For network security, the BreadCrumb units support a number of high-level data encryption protocols. “We have the capability of encrypting all transmissions between BreadCrumb nodes, and then encrypting the whole network on top of that,” Anderson said. “Most operations would consider that to be overkill—all they really want is just to keep their data safe—but [the BreadCrumb system] has been approved by the U.S. government to transmit secret-level information in other applications.”
In most mine setups, Rajant accommodates setup of Virtual Local Area Networks, or VLANs, within a BreadCrumb network, segregating distinct categories of voice and data traffic—administrative, operational, vendor access, etc.—into separate channels for security and efficiency. “Many mines have five or more wireless VLANs, and the wireless side mirrors their wired networks,” said Anderson. “We can set up a mine’s wireless network to be very, very secure or completely unsecured, or any point in between.”

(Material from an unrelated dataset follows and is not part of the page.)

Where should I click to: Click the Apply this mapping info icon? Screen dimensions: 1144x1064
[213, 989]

All of the company’s newer BreadCrumb models use InstaMesh, a protocol developed by Rajant that allows for continuous and instantaneous routing of wireless and wired connections. According to the company, it provides complete network mobility, robust fault tolerance, high throughput and low latency, with zero maintenance and administration—all of which is becoming increasingly important to meet rapidly expanding mine-site data requirements. “Some of our mining customers have 20 applications running simultaneously on the network. And it seems that just as fast as we can increase network capacity, [the customers] are looking for new applications to run on it,” said Anderson.

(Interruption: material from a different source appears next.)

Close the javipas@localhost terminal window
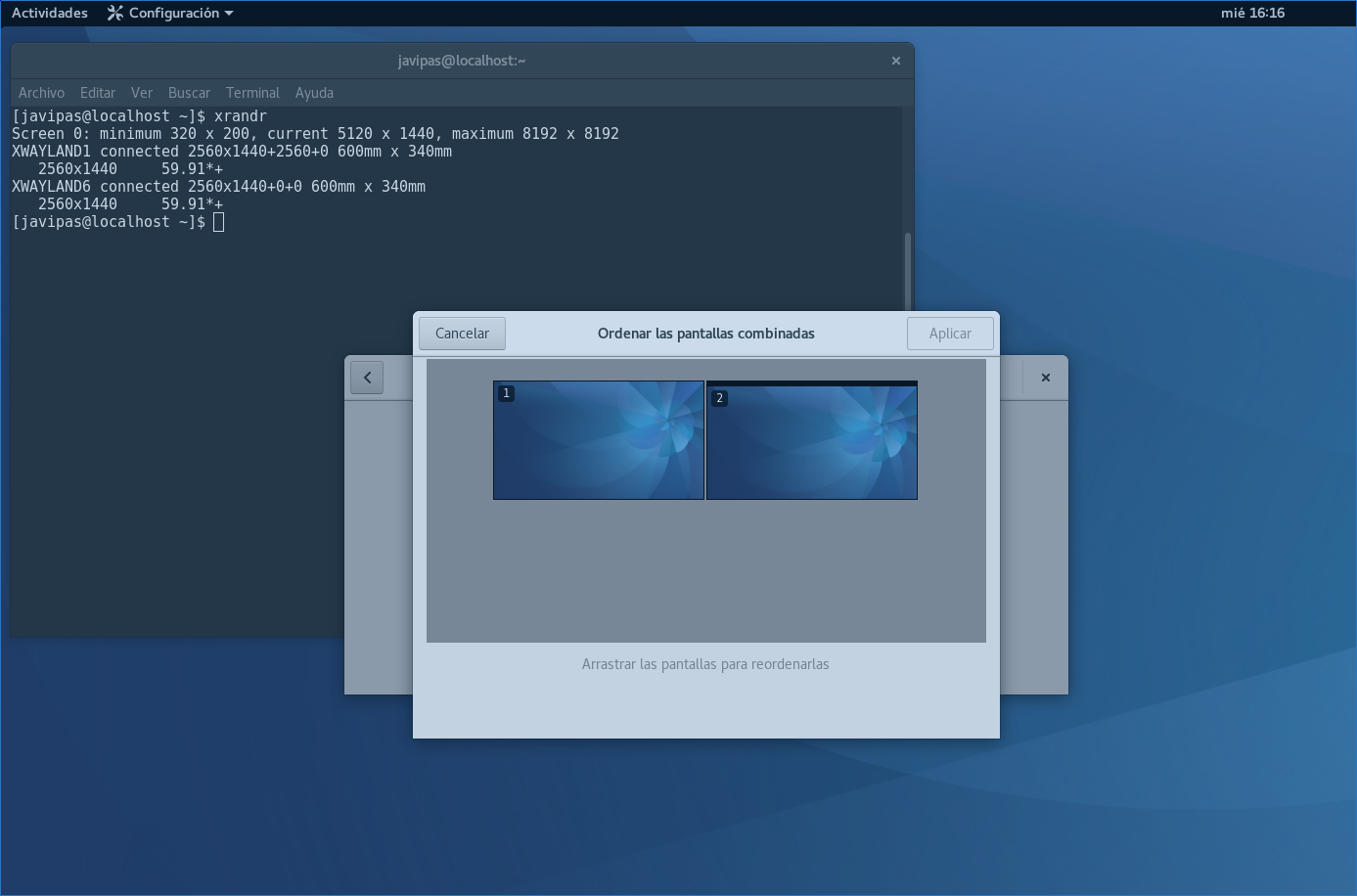 point(895,61)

One of the company’s more recent innovations, said Anderson, is inclusion of a SIP (Session Initiation Protocol) server into each BreadCrumb, allowing extremely clear voice communications. “This shouldn’t be thought of as a typical VoIP system,” Anderson said. “We actually call it TRoIP, Tactical Radio over Internet Protocol. Using a headset or even just an earpiece like a Bluetooth ‘fob’, anyone with access to the mesh network can talk with any other person on the network, or everyone at one time.”
Also on tap for near-future release is a new software version release that will “tremendously increase” the capabilities of the network, according to Anderson, and possible inclusion of a video encoder in future BreadCrumb units that will provide clear, multi-stream video transmission over the mesh network.